From a student perspective:
- Would a 4-1-4 program permit students to graduate earlier?
- Would students be required to take a specified number of 4-1-4 courses, or would the program be strictly “voluntary”?
- About how many students would actually participate on the January term? Would the target be mainly matriculated students, or would options offered be targeted to non-matriculated and/or non-traditional students?
- If students take courses during the 4-1-4 period, would they be charged incremental tuition, room and board, fees, etc, and if so would financial aid cover these expenses?
- For graduate students, does 4-1-4 present enhanced opportunities for teaching and/or research experience/funding?
- Do 4-1-4 courses present learning opportunities that would not otherwise be available to them during the traditional calendar?
- Would students be permitted to stay on campus during the 4-1-4 short semester without registering for classes? What would be the financial impact of that choice on them? What would be the impact of an increased population of idle students in residence halls?
- Where would students reside if taking a 4-1-4 course? Would they be forced to move to alternate housing or might the courses only be available to non-residential students?
- How much would the implementation of a 4-1-4 program delay completion of the spring semester? What would be the impact of that change on summer courses, internships, ability to compete for summer jobs, etc?
- What would be the impact of a 4-1-4 program on utilization and support of UNH facilities (housing, dining, classroom, maintenance, housekeeping, security, energy, snow removal, etc.)?
- What would be the impact of 4-1-4 on student administrative and student support services (business office, registrar, health services, recreation, CIS, etc)?
- How will 4-1-4 affect RCM (or its successors)?
Based on what we have been told to this point, it would be irresponsible to recommend either for or against the 4-1-4. There are simply too many unknowns, many of which have potentially large ramifications.
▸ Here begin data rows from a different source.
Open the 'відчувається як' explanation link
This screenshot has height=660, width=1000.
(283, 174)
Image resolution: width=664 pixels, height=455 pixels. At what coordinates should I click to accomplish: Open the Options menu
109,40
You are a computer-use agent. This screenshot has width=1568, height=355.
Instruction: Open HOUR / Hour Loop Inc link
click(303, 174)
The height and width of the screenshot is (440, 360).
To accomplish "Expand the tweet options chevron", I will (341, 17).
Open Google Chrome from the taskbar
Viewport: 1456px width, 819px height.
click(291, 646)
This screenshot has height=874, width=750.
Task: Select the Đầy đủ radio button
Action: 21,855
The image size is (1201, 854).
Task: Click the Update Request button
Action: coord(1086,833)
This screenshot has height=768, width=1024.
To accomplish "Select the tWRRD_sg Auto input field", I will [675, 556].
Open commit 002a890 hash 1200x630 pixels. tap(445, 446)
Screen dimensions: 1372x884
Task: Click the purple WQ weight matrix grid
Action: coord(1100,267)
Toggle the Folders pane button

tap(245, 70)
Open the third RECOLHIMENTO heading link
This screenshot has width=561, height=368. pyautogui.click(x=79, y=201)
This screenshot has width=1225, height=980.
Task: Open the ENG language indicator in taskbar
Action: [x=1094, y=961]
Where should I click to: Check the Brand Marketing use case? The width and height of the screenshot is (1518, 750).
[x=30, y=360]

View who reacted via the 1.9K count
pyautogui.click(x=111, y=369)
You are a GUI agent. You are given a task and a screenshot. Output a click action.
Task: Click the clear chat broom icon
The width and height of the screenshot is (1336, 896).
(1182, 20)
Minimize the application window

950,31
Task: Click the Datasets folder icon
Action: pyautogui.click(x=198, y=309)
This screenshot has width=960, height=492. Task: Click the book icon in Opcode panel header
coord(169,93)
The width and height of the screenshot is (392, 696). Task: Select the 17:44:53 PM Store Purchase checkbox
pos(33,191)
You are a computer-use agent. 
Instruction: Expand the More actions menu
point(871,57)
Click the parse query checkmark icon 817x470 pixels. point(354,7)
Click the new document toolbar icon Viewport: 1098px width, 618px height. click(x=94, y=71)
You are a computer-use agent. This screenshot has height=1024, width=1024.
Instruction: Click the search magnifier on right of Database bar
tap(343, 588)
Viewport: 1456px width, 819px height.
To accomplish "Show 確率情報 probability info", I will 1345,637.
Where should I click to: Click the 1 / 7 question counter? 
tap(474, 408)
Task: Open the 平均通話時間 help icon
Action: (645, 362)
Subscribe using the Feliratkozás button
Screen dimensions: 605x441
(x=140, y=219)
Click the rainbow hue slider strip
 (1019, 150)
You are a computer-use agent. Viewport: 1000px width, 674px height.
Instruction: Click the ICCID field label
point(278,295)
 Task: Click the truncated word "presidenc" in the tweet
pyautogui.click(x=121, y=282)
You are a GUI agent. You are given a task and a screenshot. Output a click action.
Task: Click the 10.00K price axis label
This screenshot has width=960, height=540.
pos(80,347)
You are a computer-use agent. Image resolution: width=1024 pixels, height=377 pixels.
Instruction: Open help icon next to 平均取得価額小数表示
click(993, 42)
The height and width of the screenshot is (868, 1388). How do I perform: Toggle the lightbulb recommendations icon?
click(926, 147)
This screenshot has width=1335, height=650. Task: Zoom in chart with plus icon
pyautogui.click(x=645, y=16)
Thus, we recommend deferring a decision on recommending this calendar modification until answers to these questions can be obtained.
Practical realities and underlying assumptions re a 4-1-4 Calendar:
The 4-1-4 Calendar would require that Spring Term be 14 weeks instead of 15 and that the 4 week term (beginning immediately after New Years) would delay the beginning of Spring term from the 3rd week in January (the day after MLK birthday) to early February (in 2010, for example). IF the assumption is that students would be “in class” a minimum of 8 hours per day to meet the 100 hour minimum for a 4 credit course, we could consider a three week term, instead of a 4 week term.
IF the three week term is acceptable, the only change needed would be to equalize the semesters and begin a week later; and so the 3 week term could begin right after New Years Day and the semester begin on January 25.
Alternatively, there may be compelling reasons for cutting the 15th week off the end of the term to finish a week earlier in the spring. This could advantage our students with respect to competitive internship placements and/or jobs. It would potentially affect the scheduling of summer sessions and would be less likely to foster a stand-alone “short term.”